Collected data

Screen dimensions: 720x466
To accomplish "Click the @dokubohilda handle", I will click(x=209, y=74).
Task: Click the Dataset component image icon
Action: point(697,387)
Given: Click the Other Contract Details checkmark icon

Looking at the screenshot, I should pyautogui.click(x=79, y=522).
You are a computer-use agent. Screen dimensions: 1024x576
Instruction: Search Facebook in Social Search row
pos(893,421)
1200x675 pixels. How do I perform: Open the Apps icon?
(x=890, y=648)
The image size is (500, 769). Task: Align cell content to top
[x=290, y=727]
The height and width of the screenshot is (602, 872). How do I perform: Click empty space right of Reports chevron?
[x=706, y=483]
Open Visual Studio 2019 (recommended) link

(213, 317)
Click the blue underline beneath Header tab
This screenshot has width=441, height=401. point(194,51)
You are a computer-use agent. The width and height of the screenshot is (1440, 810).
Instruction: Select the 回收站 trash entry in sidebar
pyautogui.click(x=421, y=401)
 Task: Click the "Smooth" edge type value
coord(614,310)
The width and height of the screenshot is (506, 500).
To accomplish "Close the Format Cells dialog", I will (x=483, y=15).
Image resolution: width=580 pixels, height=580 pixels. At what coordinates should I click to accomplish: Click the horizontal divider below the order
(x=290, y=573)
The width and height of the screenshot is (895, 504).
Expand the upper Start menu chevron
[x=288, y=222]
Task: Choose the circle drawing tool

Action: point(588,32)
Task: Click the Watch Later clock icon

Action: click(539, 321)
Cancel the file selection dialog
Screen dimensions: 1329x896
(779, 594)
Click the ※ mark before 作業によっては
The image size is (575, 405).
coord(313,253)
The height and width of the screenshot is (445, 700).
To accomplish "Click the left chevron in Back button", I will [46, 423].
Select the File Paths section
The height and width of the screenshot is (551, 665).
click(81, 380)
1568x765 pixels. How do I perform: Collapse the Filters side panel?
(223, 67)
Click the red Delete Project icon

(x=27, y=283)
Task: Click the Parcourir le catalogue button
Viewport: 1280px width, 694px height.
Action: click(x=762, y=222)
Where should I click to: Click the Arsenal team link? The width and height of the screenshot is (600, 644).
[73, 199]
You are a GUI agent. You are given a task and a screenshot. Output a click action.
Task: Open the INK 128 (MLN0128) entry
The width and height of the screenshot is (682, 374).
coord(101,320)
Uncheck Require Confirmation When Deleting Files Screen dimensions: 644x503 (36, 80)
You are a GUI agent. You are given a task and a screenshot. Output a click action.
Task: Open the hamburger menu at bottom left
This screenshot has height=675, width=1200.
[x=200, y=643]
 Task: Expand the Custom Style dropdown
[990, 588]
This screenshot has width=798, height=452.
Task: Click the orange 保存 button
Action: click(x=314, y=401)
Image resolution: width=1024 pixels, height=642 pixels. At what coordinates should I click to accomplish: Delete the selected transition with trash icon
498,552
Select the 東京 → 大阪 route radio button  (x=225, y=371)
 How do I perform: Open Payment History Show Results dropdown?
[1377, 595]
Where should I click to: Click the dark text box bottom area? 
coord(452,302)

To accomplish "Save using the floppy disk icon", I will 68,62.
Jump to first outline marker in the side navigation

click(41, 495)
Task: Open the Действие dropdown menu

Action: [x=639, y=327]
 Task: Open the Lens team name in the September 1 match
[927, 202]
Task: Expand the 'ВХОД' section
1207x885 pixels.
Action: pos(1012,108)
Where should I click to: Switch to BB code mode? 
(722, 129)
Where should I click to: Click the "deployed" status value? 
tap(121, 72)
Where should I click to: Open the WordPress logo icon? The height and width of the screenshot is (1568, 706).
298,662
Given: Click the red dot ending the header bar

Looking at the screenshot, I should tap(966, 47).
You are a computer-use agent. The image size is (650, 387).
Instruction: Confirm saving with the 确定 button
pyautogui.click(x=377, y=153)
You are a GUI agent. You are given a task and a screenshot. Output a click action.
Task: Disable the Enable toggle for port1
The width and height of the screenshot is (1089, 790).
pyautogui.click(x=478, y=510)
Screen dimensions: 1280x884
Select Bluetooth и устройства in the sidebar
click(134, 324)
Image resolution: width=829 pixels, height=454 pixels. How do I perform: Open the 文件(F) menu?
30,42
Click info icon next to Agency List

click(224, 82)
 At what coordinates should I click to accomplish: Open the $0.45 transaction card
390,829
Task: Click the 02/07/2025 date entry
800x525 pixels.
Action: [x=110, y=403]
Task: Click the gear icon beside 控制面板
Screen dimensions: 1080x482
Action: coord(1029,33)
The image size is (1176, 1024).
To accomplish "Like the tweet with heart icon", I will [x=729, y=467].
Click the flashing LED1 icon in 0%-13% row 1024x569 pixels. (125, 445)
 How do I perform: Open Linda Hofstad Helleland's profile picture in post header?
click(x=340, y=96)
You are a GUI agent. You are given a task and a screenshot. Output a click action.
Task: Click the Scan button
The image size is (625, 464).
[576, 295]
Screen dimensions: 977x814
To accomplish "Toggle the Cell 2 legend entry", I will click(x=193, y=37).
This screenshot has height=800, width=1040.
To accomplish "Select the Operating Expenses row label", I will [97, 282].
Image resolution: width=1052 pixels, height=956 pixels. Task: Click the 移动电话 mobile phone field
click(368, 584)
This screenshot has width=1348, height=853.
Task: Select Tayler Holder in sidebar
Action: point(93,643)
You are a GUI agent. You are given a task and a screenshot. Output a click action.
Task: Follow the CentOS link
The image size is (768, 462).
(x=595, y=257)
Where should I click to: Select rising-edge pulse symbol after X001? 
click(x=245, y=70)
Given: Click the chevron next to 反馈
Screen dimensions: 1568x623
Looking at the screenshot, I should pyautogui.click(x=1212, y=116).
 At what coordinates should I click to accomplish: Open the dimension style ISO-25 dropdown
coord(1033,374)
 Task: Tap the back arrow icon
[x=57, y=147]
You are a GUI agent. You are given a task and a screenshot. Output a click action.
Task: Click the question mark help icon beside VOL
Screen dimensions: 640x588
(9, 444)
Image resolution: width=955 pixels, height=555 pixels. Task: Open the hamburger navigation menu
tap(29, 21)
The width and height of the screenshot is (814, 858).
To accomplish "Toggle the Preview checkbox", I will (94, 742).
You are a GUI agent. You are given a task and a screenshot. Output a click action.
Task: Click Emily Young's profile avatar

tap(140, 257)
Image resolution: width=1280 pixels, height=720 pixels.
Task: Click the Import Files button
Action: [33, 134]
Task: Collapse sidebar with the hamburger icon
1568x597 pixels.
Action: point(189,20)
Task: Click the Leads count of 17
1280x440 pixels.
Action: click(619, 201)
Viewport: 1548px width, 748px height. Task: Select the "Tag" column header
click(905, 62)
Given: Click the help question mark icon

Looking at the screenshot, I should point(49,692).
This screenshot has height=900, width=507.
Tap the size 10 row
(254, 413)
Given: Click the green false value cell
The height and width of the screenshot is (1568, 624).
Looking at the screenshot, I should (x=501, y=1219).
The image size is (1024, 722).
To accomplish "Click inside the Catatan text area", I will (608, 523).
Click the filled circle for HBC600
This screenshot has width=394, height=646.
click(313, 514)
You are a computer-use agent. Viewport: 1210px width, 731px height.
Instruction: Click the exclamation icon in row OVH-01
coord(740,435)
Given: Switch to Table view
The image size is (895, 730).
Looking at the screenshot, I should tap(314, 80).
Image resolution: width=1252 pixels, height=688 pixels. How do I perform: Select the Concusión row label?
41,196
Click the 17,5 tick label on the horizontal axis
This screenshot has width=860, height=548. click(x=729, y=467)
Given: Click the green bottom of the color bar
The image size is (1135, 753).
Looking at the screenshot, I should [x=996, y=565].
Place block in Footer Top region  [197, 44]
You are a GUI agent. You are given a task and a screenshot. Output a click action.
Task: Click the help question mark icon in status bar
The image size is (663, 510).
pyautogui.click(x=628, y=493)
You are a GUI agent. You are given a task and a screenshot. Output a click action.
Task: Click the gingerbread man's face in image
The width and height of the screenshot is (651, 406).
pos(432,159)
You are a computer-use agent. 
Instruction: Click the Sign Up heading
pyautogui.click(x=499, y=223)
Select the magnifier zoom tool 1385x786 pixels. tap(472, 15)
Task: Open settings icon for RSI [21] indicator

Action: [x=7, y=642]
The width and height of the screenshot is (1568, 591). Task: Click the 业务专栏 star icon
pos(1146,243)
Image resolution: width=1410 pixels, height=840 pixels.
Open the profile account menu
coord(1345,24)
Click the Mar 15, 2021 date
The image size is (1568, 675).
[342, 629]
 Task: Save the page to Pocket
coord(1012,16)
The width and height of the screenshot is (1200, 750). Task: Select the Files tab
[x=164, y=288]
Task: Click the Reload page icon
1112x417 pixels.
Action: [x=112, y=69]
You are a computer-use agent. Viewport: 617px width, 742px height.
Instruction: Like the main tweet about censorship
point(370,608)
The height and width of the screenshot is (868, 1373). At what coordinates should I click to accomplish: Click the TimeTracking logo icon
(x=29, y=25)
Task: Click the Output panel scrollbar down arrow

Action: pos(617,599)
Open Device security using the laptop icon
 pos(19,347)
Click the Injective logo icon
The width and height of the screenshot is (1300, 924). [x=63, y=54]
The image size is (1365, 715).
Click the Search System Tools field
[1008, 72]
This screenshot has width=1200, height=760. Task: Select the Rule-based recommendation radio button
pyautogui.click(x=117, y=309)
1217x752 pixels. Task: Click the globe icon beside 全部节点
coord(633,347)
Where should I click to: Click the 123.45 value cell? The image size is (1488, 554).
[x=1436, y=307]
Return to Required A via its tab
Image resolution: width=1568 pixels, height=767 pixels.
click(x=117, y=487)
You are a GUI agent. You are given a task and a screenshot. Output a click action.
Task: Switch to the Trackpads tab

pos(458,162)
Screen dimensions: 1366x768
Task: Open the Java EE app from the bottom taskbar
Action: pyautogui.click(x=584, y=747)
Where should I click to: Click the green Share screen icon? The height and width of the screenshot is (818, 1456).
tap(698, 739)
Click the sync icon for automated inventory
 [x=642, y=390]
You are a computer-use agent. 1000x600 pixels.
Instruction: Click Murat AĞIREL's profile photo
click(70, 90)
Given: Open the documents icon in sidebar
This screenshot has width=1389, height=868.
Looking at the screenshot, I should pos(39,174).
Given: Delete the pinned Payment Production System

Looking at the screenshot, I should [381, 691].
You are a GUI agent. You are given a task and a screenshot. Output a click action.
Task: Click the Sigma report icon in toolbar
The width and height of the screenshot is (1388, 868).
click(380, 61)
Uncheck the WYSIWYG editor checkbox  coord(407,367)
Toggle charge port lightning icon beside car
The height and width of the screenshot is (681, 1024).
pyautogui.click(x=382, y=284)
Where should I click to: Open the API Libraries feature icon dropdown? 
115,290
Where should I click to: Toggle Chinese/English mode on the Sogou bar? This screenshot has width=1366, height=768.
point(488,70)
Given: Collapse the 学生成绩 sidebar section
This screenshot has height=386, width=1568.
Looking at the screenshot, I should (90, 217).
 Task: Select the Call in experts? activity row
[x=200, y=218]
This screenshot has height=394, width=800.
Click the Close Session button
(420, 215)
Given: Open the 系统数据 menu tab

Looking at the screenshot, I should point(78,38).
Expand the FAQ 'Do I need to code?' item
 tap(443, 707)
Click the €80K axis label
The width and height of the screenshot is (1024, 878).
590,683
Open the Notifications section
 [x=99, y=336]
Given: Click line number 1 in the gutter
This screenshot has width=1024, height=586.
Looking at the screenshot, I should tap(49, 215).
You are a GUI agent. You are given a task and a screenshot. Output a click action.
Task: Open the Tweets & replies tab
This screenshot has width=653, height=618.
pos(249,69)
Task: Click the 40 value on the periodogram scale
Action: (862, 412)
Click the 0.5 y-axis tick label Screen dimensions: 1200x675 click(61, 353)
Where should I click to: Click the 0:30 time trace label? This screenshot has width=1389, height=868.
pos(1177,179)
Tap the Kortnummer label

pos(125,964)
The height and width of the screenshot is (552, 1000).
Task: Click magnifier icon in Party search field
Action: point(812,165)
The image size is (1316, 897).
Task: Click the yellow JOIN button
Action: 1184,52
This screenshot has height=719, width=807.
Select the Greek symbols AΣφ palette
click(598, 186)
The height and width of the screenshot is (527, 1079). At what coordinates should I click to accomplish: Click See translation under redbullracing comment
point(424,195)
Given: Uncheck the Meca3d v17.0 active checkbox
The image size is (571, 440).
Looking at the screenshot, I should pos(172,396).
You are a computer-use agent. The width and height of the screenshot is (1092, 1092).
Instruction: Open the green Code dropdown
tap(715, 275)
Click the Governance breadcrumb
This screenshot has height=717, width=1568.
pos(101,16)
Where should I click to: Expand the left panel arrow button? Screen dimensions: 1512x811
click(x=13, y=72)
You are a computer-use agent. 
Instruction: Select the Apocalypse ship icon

ASSIGNED TASK ▸ Above are the records; copy every line in them that holds the word "checkbox".

REPLY ▸
To accomplish "Toggle the Preview checkbox", I will (94, 742).
Uncheck the WYSIWYG editor checkbox  coord(407,367)
Given: Uncheck the Meca3d v17.0 active checkbox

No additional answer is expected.